William was sensible of the disastrous effect which the fall of Mons would have on the spirits of his allies, and on those courfs of Sweden and Denmark which were brought to the very point of joining the confederation; he therefore rushed from his place of temporary retirement, mustered the forces of the states-general, sent dispatches with all haste after the German princes, urging them to bring up all the troops they could collect to the rescue of Mons, and to the generals of the Spanish troops to Flanders. By hasty marches he advanced towards the devoted city; but all the vices of confederations were now glaringly apparent in contrast to the single and prompt action of a despot. The German princes, naturally slow, were already far off; the Spanish generals were utterly unprepared for such an emergency; and William found it almost impossible to procure even horses to drag his artillery and stores. He sent on, however, hasty messengers to apprise the people of Mons of his approach; but the vigilance of the French prevented their reaching the city. An immense quantity of artillery was thundering against the walls of Mons; breaches were made in them; a redoubt was carried, sword in hand; shells fell in showers on the roofs and streets of the town, which was burning in ten places. The inhabitants, appalled by the terrible destruction apparently awaiting them, threatened to murder the garrison if they did not surrender; and the garrison, ignorant of the relief which William was bringing, surrendered on the 20th of April. William, deeply chagrined, returned to the Hague, and thence hastened back to London; whilst Louis, in proud triumph, returned to Versailles to receive the congratulations of his courtiers on his splendid coup-de-main.

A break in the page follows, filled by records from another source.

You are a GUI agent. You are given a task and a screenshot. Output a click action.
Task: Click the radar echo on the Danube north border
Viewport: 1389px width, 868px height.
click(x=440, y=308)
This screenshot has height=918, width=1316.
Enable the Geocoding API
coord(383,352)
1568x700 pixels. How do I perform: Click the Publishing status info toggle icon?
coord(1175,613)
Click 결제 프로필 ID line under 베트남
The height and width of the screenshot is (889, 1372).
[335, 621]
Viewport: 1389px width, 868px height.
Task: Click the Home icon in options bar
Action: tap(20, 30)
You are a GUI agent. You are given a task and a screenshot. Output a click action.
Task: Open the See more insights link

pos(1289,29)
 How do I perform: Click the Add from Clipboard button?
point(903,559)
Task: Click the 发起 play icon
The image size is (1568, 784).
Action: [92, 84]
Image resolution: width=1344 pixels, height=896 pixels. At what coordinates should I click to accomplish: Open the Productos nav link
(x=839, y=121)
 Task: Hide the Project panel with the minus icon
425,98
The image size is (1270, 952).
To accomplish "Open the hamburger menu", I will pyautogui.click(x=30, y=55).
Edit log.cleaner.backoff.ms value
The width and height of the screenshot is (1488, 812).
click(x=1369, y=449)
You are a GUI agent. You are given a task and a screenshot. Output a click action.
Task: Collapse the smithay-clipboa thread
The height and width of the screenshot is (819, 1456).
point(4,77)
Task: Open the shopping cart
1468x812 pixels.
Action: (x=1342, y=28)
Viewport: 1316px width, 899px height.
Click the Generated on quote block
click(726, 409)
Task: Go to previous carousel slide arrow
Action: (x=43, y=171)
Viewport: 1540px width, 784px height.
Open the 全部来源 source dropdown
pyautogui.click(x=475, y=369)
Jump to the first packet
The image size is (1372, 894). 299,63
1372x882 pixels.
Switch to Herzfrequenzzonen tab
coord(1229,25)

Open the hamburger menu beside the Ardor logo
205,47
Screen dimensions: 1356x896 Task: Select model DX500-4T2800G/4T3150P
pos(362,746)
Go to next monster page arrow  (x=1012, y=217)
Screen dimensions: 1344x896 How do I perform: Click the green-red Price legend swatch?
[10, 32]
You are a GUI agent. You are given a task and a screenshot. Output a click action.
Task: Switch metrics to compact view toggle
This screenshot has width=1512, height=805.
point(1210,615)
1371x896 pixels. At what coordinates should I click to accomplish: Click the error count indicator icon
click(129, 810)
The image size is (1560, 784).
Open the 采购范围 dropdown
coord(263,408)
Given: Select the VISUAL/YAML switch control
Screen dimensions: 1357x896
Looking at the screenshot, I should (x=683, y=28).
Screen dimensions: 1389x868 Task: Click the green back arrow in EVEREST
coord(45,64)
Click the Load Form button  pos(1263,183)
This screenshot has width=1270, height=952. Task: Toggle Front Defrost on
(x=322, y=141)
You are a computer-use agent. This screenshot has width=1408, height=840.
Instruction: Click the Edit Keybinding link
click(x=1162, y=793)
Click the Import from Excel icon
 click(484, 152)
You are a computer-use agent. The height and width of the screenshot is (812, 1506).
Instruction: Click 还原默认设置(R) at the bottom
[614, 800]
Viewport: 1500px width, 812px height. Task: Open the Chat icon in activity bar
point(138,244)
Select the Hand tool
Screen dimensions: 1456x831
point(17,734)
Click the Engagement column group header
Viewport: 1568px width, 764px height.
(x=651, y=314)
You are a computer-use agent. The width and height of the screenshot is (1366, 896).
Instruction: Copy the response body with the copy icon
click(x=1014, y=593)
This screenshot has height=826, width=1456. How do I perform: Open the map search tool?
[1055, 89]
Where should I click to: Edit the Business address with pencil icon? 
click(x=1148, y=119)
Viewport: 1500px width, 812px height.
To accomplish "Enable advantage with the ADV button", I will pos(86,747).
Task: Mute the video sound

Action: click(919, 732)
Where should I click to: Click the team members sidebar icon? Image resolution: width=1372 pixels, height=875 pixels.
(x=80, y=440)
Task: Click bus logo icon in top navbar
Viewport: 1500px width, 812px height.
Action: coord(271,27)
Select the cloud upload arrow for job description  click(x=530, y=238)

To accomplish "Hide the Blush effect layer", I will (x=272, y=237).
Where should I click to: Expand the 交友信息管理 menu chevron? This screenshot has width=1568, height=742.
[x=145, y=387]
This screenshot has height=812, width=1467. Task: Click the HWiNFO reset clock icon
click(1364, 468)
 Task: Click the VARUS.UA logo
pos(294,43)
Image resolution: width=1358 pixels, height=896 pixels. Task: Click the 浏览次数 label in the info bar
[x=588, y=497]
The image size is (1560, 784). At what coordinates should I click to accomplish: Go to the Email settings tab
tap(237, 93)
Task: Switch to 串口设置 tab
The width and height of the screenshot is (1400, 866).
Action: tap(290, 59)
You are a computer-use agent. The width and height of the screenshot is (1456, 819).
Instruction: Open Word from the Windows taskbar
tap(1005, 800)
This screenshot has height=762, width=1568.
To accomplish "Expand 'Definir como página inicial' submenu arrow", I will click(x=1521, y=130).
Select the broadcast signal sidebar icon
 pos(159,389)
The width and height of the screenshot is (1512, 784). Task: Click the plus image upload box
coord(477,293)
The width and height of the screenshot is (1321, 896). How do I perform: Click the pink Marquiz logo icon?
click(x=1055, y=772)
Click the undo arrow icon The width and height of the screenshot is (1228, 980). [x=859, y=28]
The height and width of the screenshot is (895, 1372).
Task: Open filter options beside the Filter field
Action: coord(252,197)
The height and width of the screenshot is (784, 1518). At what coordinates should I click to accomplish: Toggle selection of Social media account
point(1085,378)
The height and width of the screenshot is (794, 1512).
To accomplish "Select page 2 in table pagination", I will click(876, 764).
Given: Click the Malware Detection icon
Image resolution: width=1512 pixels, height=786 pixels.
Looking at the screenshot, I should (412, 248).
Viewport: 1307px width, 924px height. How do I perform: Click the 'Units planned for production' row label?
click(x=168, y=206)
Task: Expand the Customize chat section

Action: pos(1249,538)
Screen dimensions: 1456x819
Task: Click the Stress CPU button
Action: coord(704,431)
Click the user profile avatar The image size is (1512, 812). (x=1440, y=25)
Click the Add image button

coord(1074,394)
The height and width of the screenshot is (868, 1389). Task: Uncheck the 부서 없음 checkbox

On William's return to London he found his government had tried the traitors, Preston, Ashton, and Elliott. Preston and Ashton were found guilty, and sentenced to death; Elliott was not brought to trial. By some it has been asserted that the evidence of his being admitted into the real interior of the plot was not clear; by others, that he purchased his escape by disclosures. Ashton was hanged on the 18th of January - the very day on which William had embarked at Gravesend for Holland. Preston, after much vacillation betwixt the desire to accept a proffered pardon and repugnance to the conditions attached to it - that of making a full disclosure of his accomplices - at length chose life and dishonour, and made charges against Clarendon, Dartmouth, Turner, bishop of Ely, and William Penn. Clarendon was sent for a time to the Tower; Dartmouth, who was accused, as an admiral, of the heinous crime of intending to betray Portsmouth to the French, indignantly repelled the accusation, and died in the Tower without having been brought to trial. Turner escaped to France. Macaulay, in his recent history, only too much delighted to have a shadow of crimination of Penn, says that he was accused of writing to James to assure him that, with thirty thousand men, he might command England. But what are the facts? This message to James is on the evidence of the lying and

infamous Melfort, whom Macaulay himself has shown to be totally unworthy of all belief; and Penn, so far from shrinking from the charge, went straight to Sidney, the secretary of state, and denied the whole allegation. That he had a friendly feeling for and commiseration of James, he did not deny; but he declared himself a faithful subject of William and Mary, and, so far from being willing to aid any design against them, if he became aware of any such he would at once discover it. Instead of clapping Penn in the Tower - which the government would have done, had they any such letters, which Macaulay pretends, inviting James to come over with thirty thousand men - he was suffered to depart in full freedom. He afterwards made a religious journey on the continent as a minister of the Society of Friends, which Macaulay terms "wandering and lurking about," when he returned to England; but without any attempt on the part of government to molest him.